- Born: January 1, 1971 (age 55) Oakland, California, U.S.
- Other names: Tameka Raymond Tameka Foster Raymond
- Education: Fashion Institute of Design & Merchandising
- Occupations: Designer, fashion stylist
- Years active: 1993–present
- Spouses: Ryan Glover ​(divorced)​; Usher ​ ​(m. 2007; div. 2009)​;
- Children: 5
- Website: www.cultdejour.com www.tamekaraymond.com

= Tameka Foster =

American wardrobe stylist

Tameka Foster (born January 1, 1971) is an American fashion stylist.

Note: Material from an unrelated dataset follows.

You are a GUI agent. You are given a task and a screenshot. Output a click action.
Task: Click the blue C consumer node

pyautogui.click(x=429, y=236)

She has worked as a personal stylist for Lauryn Hill, Jay-Z, Toni Braxton, Ciara, Patti LaBelle, Nas, and her ex-husband Usher.

==Career==
Her professional career started with her employment as a retail sales associate, which evolved into management positions. During her attendance at FIDM, Foster worked as a dresser at the Giorgio Armani fashion shows, and since then she has styled numerous celebrities, including Jay-Z, Lauryn Hill, Ciara, Nas, and Mary J. Blige.

Foster's work as a stylist gained the attention of several media outlets including MTV, E! and Access Hollywood. She has also been featured in People, InStyle, Glamour, Vibe, Upscale, and Essence magazines.

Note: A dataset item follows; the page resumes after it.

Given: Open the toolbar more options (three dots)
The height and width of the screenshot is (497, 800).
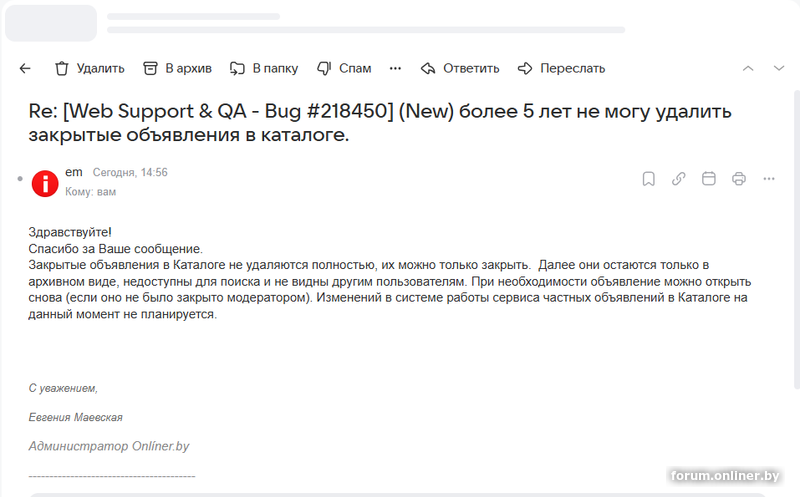Looking at the screenshot, I should [395, 69].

On August 18, 2014, Foster joined the cast of Atlanta Exes on VH-1's spin-off of Hollywood Exes, co-starring with Christina Johnson, Torrei Hart, Sheree Buchanan and Monyetta Shaw.

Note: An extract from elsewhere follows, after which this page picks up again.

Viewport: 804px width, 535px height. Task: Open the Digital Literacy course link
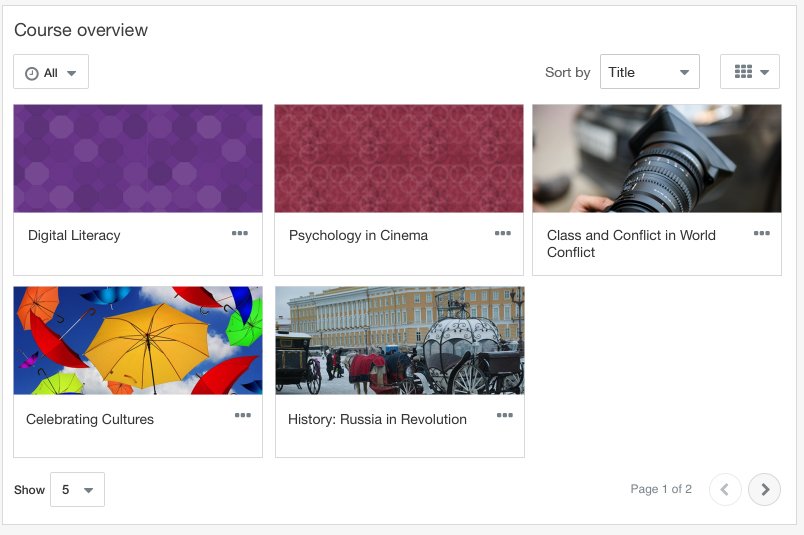click(x=74, y=235)
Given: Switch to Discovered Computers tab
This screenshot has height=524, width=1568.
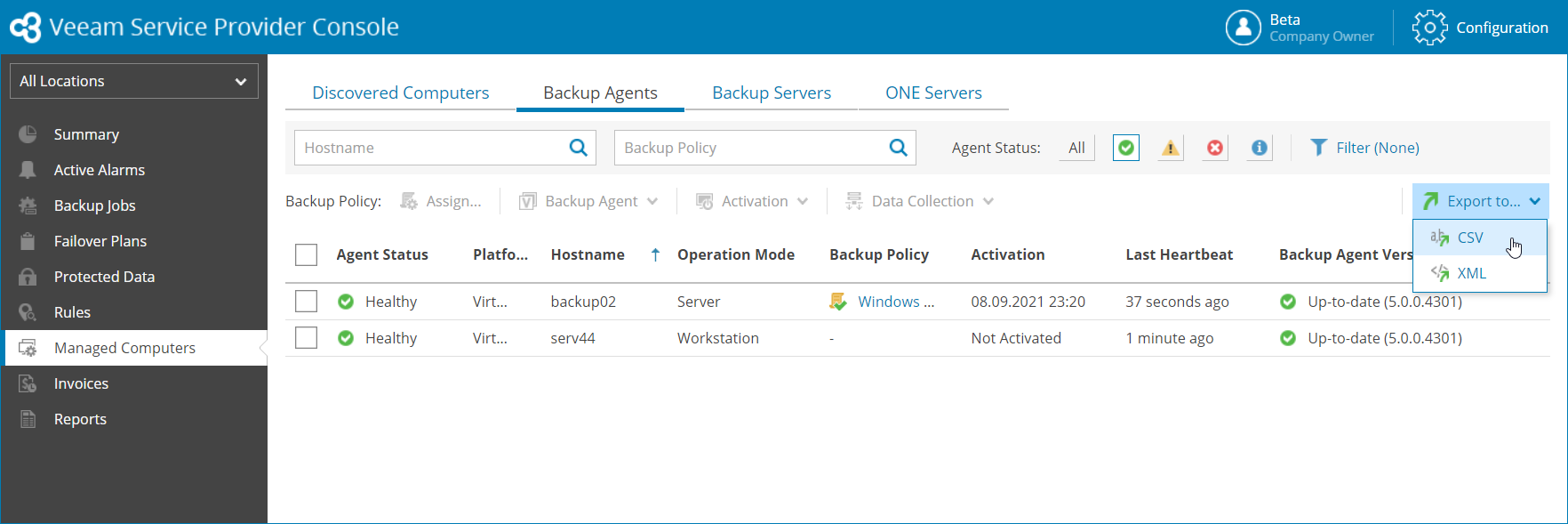Looking at the screenshot, I should (400, 93).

In August 2019, Foster, with the help of her sons, launched a 3-D animated series entitled The Odd Life of Kile Lyles. It began development in 2013 and is the story of a quirky 11-year-old boy experiencing the classic middle child syndrome. His day-to-day life of creating various gadgets that decorate his room and treehouse changes drastically after a visit to an antique toy museum.

==Philanthropy==
Foster is a co-founder of the Oakland Natives Giveback (ONGB) nonprofit organization founded in 2008 alongside Dr. Nyeisha DeWitt and Dee Dee Abdur-Rahim. Their aim was to give back to the children in the community in which they were raised. The first ONGB initiative was the annual Attend and Achieve Back to School Rally at Oakland City Hall. The event was an expo for the start of the school year, where children received fully loaded backpacks, public-transportation vouchers, shoes, and school supplies.

Foster is credited as the founder of charity organization The Lost Ones Foundation, founded in 2009. It is a non-profit organization that helps girls aged 12-18 who exist in at-risk environments.

In March 2013, on what was to be her son Kile's 12th birthday, she honored him by launching the 501c(3) nonprofit organization Kile's World Foundation, whose mission is "gifting children with endless possibilities of creative endeavor through applied, fine, and performing arts," and intends to offer comprehensive art education to children ranging from ages 10‐17.